The European Banking Authority (EBA) narrowed down the scope of its existing Guidelines on ICT and security risk management measures, due to the application of harmonised ICT risk management requirements under the Digital Operational Resilience Act (DORA) from 17 January 2025.  These amendments aim at simplifying the ICT risk management framework and providing legal clarity to the market.

DORA has introduced harmonised requirements on ICT risk management that apply to financial entities across the banking, securities/markets, insurance and pensions sectors.

To avoid duplication of requirements and to provide legal clarity to the market, the EBA has amended its Guidelines on ICT and security risk management. In particular, the EBA has narrowed down:

• the entity scope of the Guidelines to only those that are covered by DORA, namely credit institutions, payment institutions, account information service providers, exempted payment institutions and exempted e-money institutions; and
• the scope of the Guidelines to the requirements on relationship management of the payment service users in relation to the provision of payment services.

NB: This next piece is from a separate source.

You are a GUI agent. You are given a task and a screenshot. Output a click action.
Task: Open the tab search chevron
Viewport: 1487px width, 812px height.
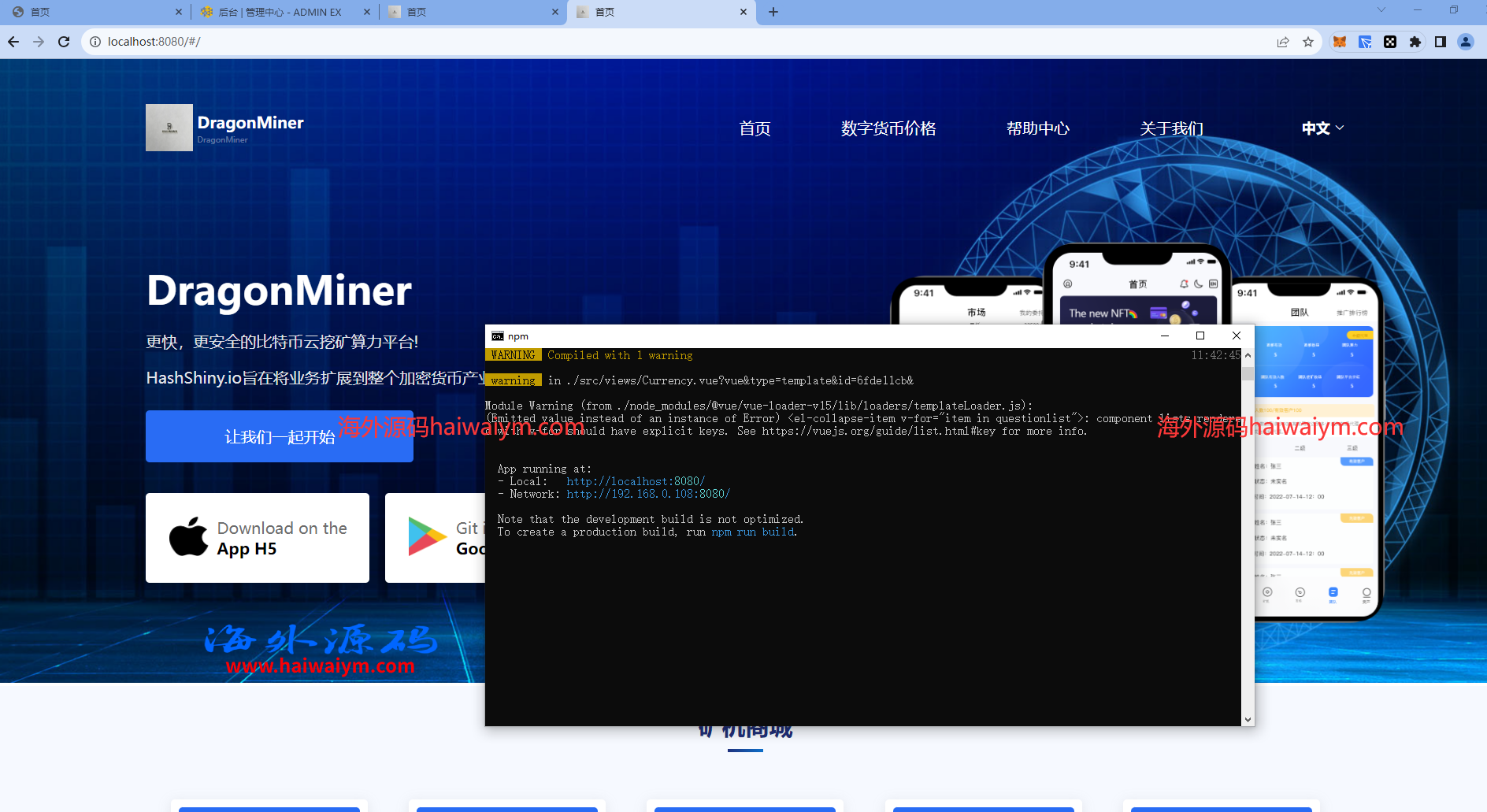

It is important to note that security and operational risk management requirements under the Payment Services Directive (PSD2), which are applicable since March 2018, continue to apply to other types of payment service providers (PSPs), such as post-office giro institutions and credit unions, that are not covered by DORA. PSPs that are still subject to security and operational risk management under the PSD2 can potentially be subject to additional national requirements, regardless of the existence of the EBA Guidelines that would apply to them. Competent authorities or Member States’ governments wishing to retain the approach set out in the EBA Guidelines for those PSPs can continue to do so under their national legal framework or supervisory measures.